Prime Minister Boris Johnson announced plans yesterday to lift COVID-19 restrictions in England in two weeks

The pound gained significantly against the euro and the dollar today, with analysts noting the UK’s plans to reopen on July 19 as a major driver in the currency’s strength.

The pound advanced to 1.17 cents against the euro, its best level since June 24. Sterling hit $1.3798 against the dollar – its highest level since June 28 in early London trading.

Boris Johnson announced plans yesterday to lift social and economic restrictions on COVID-19 in England in two weeks.

The Prime Minister stated that the Government intended to lift the restrictive measures on July 19, with a final decision to be made next week.

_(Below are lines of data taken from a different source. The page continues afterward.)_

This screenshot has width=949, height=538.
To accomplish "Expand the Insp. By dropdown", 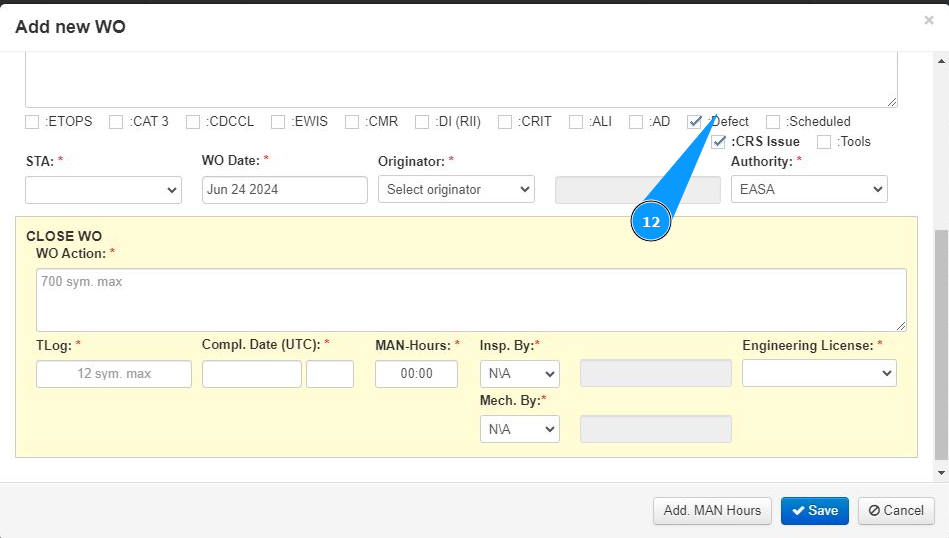I will 519,374.
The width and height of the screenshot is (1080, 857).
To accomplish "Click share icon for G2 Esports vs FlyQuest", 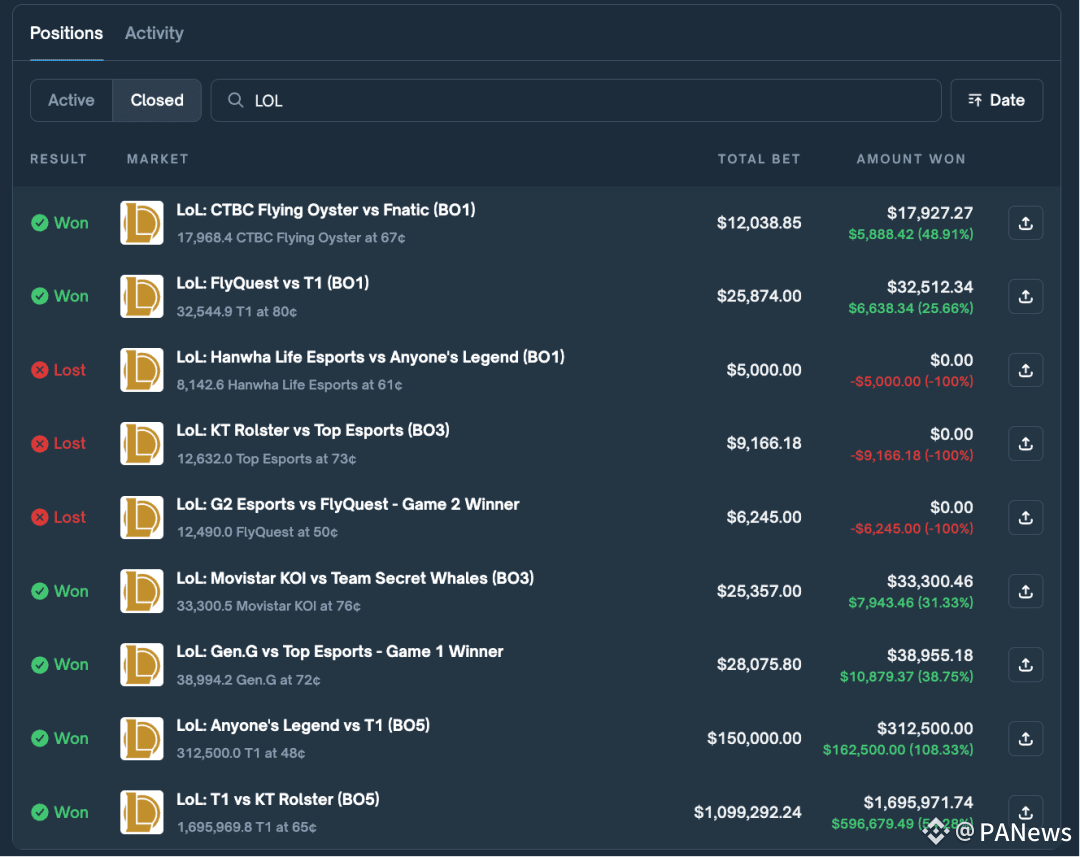I will pyautogui.click(x=1025, y=518).
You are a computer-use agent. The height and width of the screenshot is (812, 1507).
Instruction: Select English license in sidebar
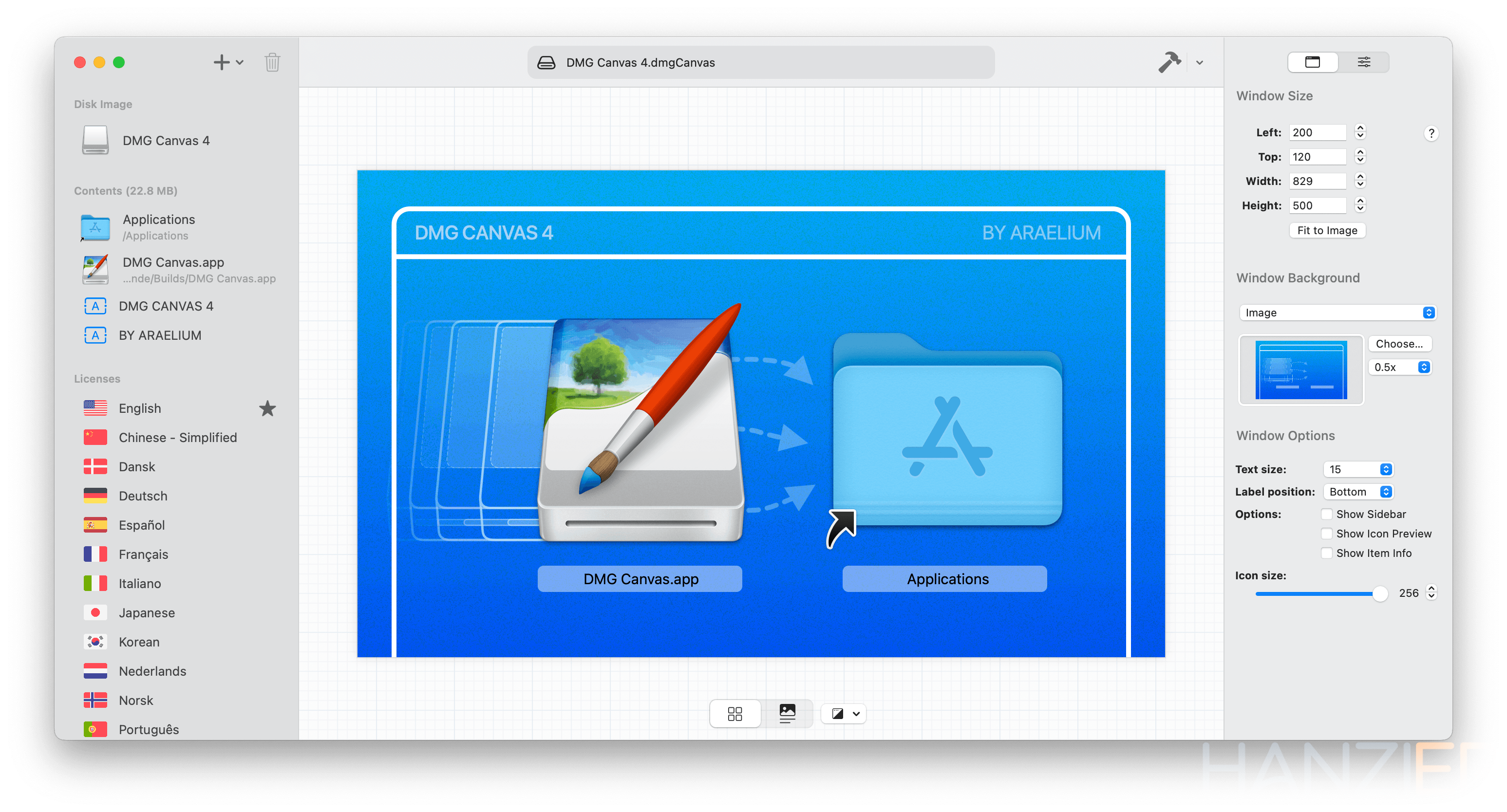click(x=139, y=407)
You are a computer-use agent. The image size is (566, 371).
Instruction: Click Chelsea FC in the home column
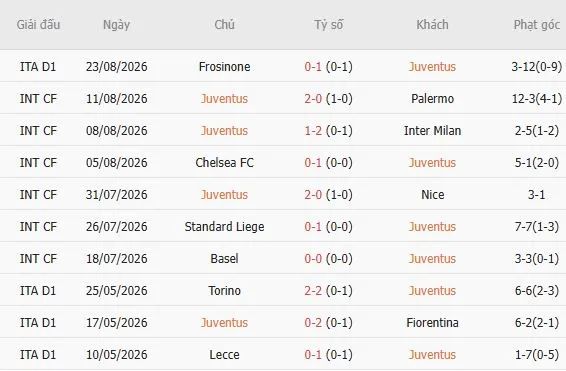point(224,163)
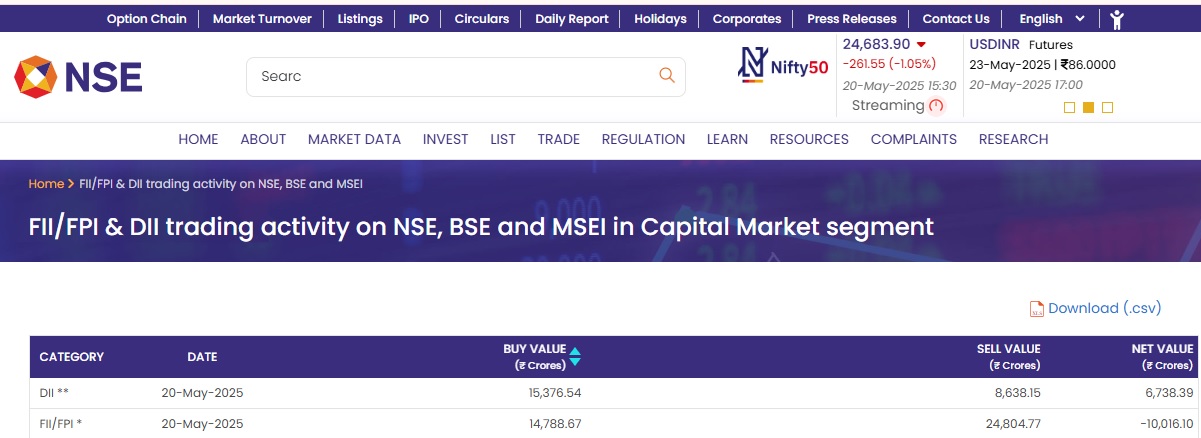
Task: Open the MARKET DATA menu
Action: point(354,139)
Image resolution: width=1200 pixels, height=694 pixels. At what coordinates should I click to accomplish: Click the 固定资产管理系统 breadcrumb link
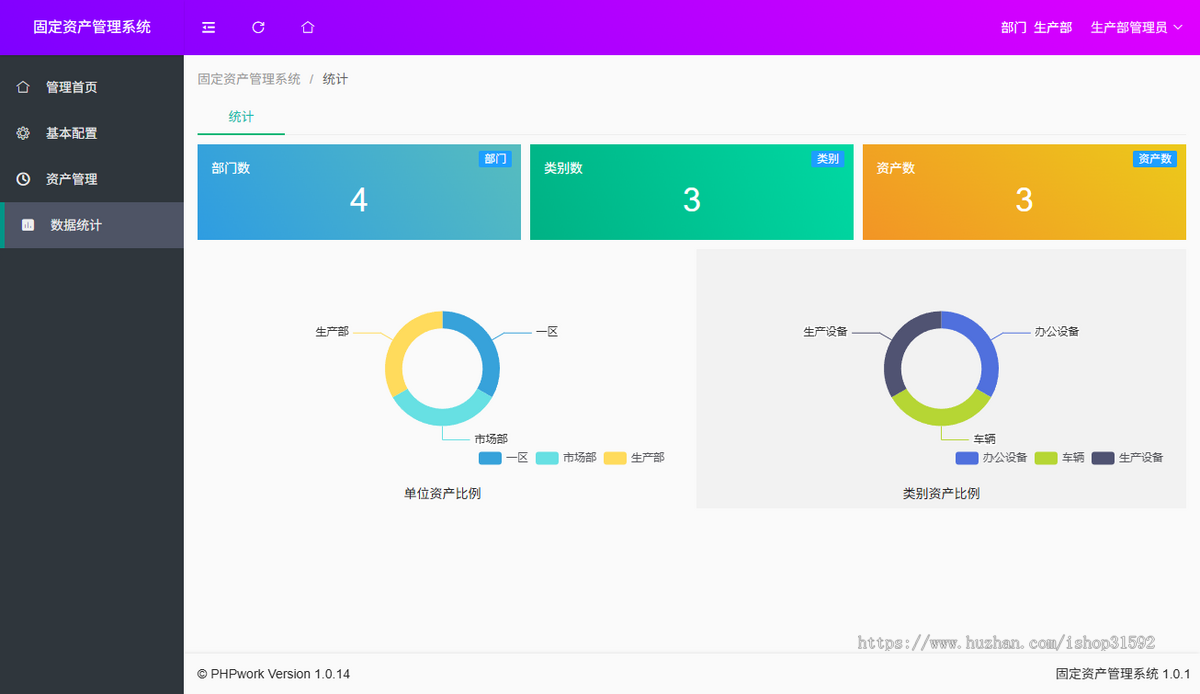click(x=250, y=78)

He said that the move will end statutory restrictions on social interaction, the requirement to work from home, and the requirement to wear face masks.

GBP is enjoying some outperformance, ING strategists wrote in a note. This could be related to Prime Minister Boris Johnson’s remarks last night about fully reopening the economy and adjusting to COVID-19. However, this link appears to be quite tenuous, and even the Bank of England admits that the final stage of the economy’s reopening will have little impact on economic activity.

Sterling has been one of the best-performing G10 currencies this year because of Britain’s speedy vaccination rollout, which analysts say has resulted in a faster reopening of its economy.

However, those advantages have faded in recent weeks as other countries catch up and the dollar was boosted by the US Fed’s hint at an earlier than expected end to easy monetary policy.

The Bank of England, whose governor Andrew Bailey has warned against an overreaction to inflation in the UK, is another potential cause.

At this time, we believe sterling lacks the momentum to break through a crucial support level in euro-sterling around 85.30 pence or to surge above resistance in cable at $1.3930-40, ING stated.

Sterling is a little more hopeful than it was this time yesterday, said Jeremy Thomson-Cook, Chief Economist at international business payments firm Equals Money. The reasons for strength appear a little tangential at the moment.